**Tarefas do exercício**
**A)** Traduza para o inglês a seguinte frase do excerto sobre as barragens de Angola: "A obra deverá estar concluída em 2014 e representará um acréscimo da potência de mais 80 mw."
**B)** Extraia do excerto sobre as barragens de Angola o trecho que começa em "Isso significa que, em" e termina em "da America Latina).".

Esta barragem, a última do rio Kuanza e a segunda mais potente de Angola, também está a sofrer obras de reabilitação desde 2009. Antes da modernização dos dois grupos de geradores, que implicou a substituição da maioria dos equipamentos instalados desde 1962 (ano da inauguração) Cambambe produzia apenas 90 megawatts (mw). Com a conclusão do projecto, no ano passado, passou a operar à capacidade máxima de 180 mw. Os trabalhos, que representam um investimento de 490 milhões de dólares e envolvem 1700 trabalhadores, estão a ser liderados pela construtora brasileira Odebrecht. A alemã Voith fornece as turbinas, os franceses da Alston asseguram os geradores e os brasileiros da Engevix assinam os trabalhos de engenharia eléctrica.

Em paralelo, a própria infra-estrutura da barragem está a ser reabilitada, destacando-se o alteamento da parede que permitirá a subida da albufeira em 28 metros. A obra deverá estar concluída em 2014 e representará um acréscimo da potência de mais 80 mw. Mas o grande “salto” será dado com a segunda fase do projecto, com a construção (já em curso) de um segunda central com oito geradores. No final do processo (estima-se que em 2015), a barragem de Cambambe irá fornecer 960 mw, ou seja, uma potência mais de dez vezes superior.

Lauca e Caculo com caudal ecológico

Isso significa que, em 2015, Cambambe irá ultrapassar Capanda, tornando-se a maior barragem de Angola. Mas será um reinado curto. É que entre elas vai nascer Lauca, cujos trabalhos, liderados pela Odebrecht e fiscalizados por um consórcio luso-alemão (Coba e Lamaya) arrancaram em Julho do ano passado. A obra deverá ficar concluída em 2017 e custará cerca de 3,5 mil milhões de dólares. A EXAME visitou-a na véspera da abertura dos dois túneis que permitirão o desvio do rio. Aproveitou a ocasião para conhecer as instalações onde hoje vivem 590 trabalhadores, dos quais 530 nacionais e os restantes 60 de diversas nacionalidades (em particular de países da America Latina).

O nosso guia foi o director de projecto Elias Estêvão, que já trabalhara em Capanga. As comparações são inevitáveis. Lauca produzirá 2000 mw, aos quais se somam 69 mw de caudal ecológico (aproveitamento da queda de água a jusante), quatro vezes mais do que Capanda. Tem uma altura superior (130 metros) e a albufeira também é maior (188 quilómetros) e será edificada num local que oferece uma vista de cortar a respiração sobre o Kwanza (é impossível não reparar numa grande pedra que, segundo as lendas locais, está associada à queda de uma onça).

**Dados fornecidos**
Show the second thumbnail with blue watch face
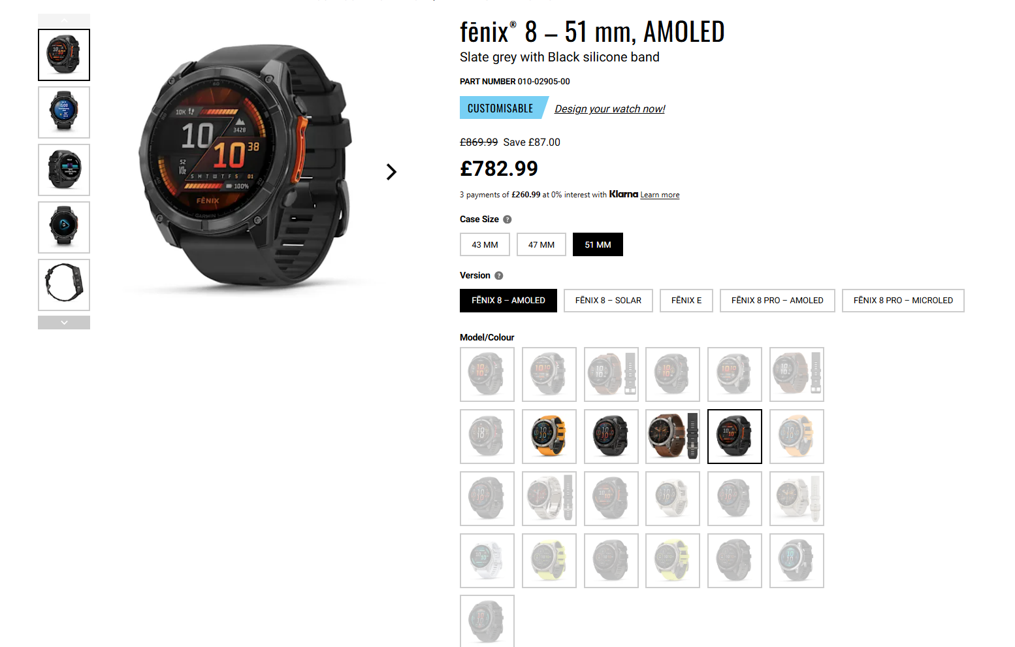The width and height of the screenshot is (1015, 647). (64, 112)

**Tarefas resolvidas**
**A)** The work is expected to be completed in 2014 and will represent an increase in power of a further 80 mw.

**B)**
Isso significa que, em 2015, Cambambe irá ultrapassar Capanda, tornando-se a maior barragem de Angola. Mas será um reinado curto. É que entre elas vai nascer Lauca, cujos trabalhos, liderados pela Odebrecht e fiscalizados por um consórcio luso-alemão (Coba e Lamaya) arrancaram em Julho do ano passado. A obra deverá ficar concluída em 2017 e custará cerca de 3,5 mil milhões de dólares. A EXAME visitou-a na véspera da abertura dos dois túneis que permitirão o desvio do rio. Aproveitou a ocasião para conhecer as instalações onde hoje vivem 590 trabalhadores, dos quais 530 nacionais e os restantes 60 de diversas nacionalidades (em particular de países da America Latina).